Conditions for low-redshift positive apparent acceleration in smooth inhomogeneous models

TL;DR

This paper investigates the conditions under which smooth LTB inhomogeneous models can exhibit a positive apparent acceleration at low redshift, revealing that central smoothness enforces a positive deceleration parameter and identifying parameter ranges that produce apparent acceleration.

Contribution

It provides a detailed analysis of low-redshift conditions for apparent acceleration in smooth LTB models, including a coordinate-independent expression and graphical parameter space representation.

Findings

Central smoothness implies positive central deceleration.

Identified parameter ranges for positive apparent acceleration at z>0.

Developed two methods to compute q^{app}(z) from null geodesics.

Abstract

It is known that a smooth LTB model cannot have a positive apparent central acceleration.

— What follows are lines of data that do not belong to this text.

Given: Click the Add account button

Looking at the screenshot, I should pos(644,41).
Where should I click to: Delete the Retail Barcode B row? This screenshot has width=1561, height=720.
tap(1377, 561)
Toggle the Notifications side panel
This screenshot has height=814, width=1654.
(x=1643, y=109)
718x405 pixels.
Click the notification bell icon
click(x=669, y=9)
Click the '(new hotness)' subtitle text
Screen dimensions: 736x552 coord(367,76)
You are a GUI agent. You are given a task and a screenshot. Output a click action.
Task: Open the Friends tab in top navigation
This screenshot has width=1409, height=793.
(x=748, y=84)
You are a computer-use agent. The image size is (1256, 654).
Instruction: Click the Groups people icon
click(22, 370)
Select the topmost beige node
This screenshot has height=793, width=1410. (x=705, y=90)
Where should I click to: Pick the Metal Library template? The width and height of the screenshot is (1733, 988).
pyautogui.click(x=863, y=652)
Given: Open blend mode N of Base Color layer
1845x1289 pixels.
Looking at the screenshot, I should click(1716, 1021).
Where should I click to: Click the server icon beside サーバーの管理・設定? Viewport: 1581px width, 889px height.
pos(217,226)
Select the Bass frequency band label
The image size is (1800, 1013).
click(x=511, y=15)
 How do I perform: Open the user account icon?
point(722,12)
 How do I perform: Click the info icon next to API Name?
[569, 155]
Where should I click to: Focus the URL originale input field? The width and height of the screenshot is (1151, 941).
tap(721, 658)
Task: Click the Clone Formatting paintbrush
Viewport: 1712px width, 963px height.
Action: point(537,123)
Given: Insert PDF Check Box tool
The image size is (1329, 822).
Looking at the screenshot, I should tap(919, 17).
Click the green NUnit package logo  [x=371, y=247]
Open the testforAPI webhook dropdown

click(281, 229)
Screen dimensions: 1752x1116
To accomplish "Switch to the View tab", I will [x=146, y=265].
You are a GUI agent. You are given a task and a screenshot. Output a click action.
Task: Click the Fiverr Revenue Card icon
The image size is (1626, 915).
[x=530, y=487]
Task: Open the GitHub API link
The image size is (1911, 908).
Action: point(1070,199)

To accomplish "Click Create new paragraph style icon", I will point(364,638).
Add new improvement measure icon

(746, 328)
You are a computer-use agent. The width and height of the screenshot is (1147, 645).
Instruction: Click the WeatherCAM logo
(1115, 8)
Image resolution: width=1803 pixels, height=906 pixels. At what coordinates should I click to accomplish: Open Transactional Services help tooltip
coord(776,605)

Using a local Taylor expansion method we study the low-redshift conditions to obtain an apparent negative deceleration parameter $q^{app}(z)$ derived from the luminosity distance $D_L(z)$ for a central observer in a LTB space, confirming that central smoothness implies a positive central deceleration. Since observational data is only available at redshift greater than zero we find the critical values of the parameters defining a centrally smooth LTB model which give a positive apparent acceleration at $z>0$, providing a graphical representation of the conditions in the $q_0^{app},q_1^{app}$ plane, which are respectively the zero and first order terms of the central Taylor expansion of $q^{app}(z)$. We finally derive a coordinate independent expression for the apparent deceleration parameter based on the expansion of the relevant functions in red-shift rather than in the radial coordinate. We calculate $q^{app}(z)$ with two different methods to solve the null geodesic equations, one based on a local central expansion of the solution in terms of cosmic time and the other one using the exact analytical solution in terms of generalized conformal time. %The expansion of the solution in terms of cosmic time is quite useful also for other applications requiring foliation %of space-time in space-like hyper-surfaces, such as spatial averaging, which is much more difficult to study using the %analytical solution in terms of the generalized conformal time coordinate.